▶ **YOUR GOAL**
In the data below, find the line containing "You are a computer-use agent. Image"; reproduce that line and all subsequent lines exactly, and nothing else.
DATA EXCERPTS section start
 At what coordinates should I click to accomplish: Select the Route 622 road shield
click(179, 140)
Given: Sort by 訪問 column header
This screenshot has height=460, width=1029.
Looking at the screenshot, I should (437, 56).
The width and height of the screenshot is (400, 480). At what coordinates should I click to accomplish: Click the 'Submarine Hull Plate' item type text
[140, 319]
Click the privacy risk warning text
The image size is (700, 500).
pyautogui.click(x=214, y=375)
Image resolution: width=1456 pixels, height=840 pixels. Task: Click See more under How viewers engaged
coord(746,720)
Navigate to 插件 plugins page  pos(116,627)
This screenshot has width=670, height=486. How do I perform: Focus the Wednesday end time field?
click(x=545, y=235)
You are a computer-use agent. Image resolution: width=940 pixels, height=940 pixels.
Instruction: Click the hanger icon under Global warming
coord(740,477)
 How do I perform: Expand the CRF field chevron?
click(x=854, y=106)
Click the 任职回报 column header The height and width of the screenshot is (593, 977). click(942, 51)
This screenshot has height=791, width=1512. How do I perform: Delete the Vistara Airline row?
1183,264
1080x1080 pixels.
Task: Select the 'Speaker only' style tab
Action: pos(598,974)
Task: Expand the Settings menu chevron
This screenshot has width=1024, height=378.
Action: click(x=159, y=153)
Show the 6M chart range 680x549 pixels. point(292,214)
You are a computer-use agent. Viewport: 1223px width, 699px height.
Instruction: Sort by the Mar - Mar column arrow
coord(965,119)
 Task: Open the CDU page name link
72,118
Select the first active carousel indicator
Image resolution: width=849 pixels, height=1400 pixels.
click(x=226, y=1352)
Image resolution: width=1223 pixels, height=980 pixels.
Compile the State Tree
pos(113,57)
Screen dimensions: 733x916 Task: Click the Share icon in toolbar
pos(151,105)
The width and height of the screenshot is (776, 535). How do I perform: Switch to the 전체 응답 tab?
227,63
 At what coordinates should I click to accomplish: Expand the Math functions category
DATA EXCERPTS section end
▶ **ANSWER FOR THIS EXERCISE**
You are a computer-use agent. Image resolution: width=940 pixels, height=940 pixels.
Instruction: Click the hanger icon under Global warming
coord(740,477)
 How do I perform: Expand the CRF field chevron?
click(x=854, y=106)
Click the 任职回报 column header The height and width of the screenshot is (593, 977). click(942, 51)
This screenshot has height=791, width=1512. How do I perform: Delete the Vistara Airline row?
1183,264
1080x1080 pixels.
Task: Select the 'Speaker only' style tab
Action: pos(598,974)
Task: Expand the Settings menu chevron
This screenshot has width=1024, height=378.
Action: click(x=159, y=153)
Show the 6M chart range 680x549 pixels. point(292,214)
You are a computer-use agent. Viewport: 1223px width, 699px height.
Instruction: Sort by the Mar - Mar column arrow
coord(965,119)
 Task: Open the CDU page name link
72,118
Select the first active carousel indicator
Image resolution: width=849 pixels, height=1400 pixels.
click(x=226, y=1352)
Image resolution: width=1223 pixels, height=980 pixels.
Compile the State Tree
pos(113,57)
Screen dimensions: 733x916 Task: Click the Share icon in toolbar
pos(151,105)
The width and height of the screenshot is (776, 535). How do I perform: Switch to the 전체 응답 tab?
227,63
 At what coordinates should I click to accomplish: Expand the Math functions category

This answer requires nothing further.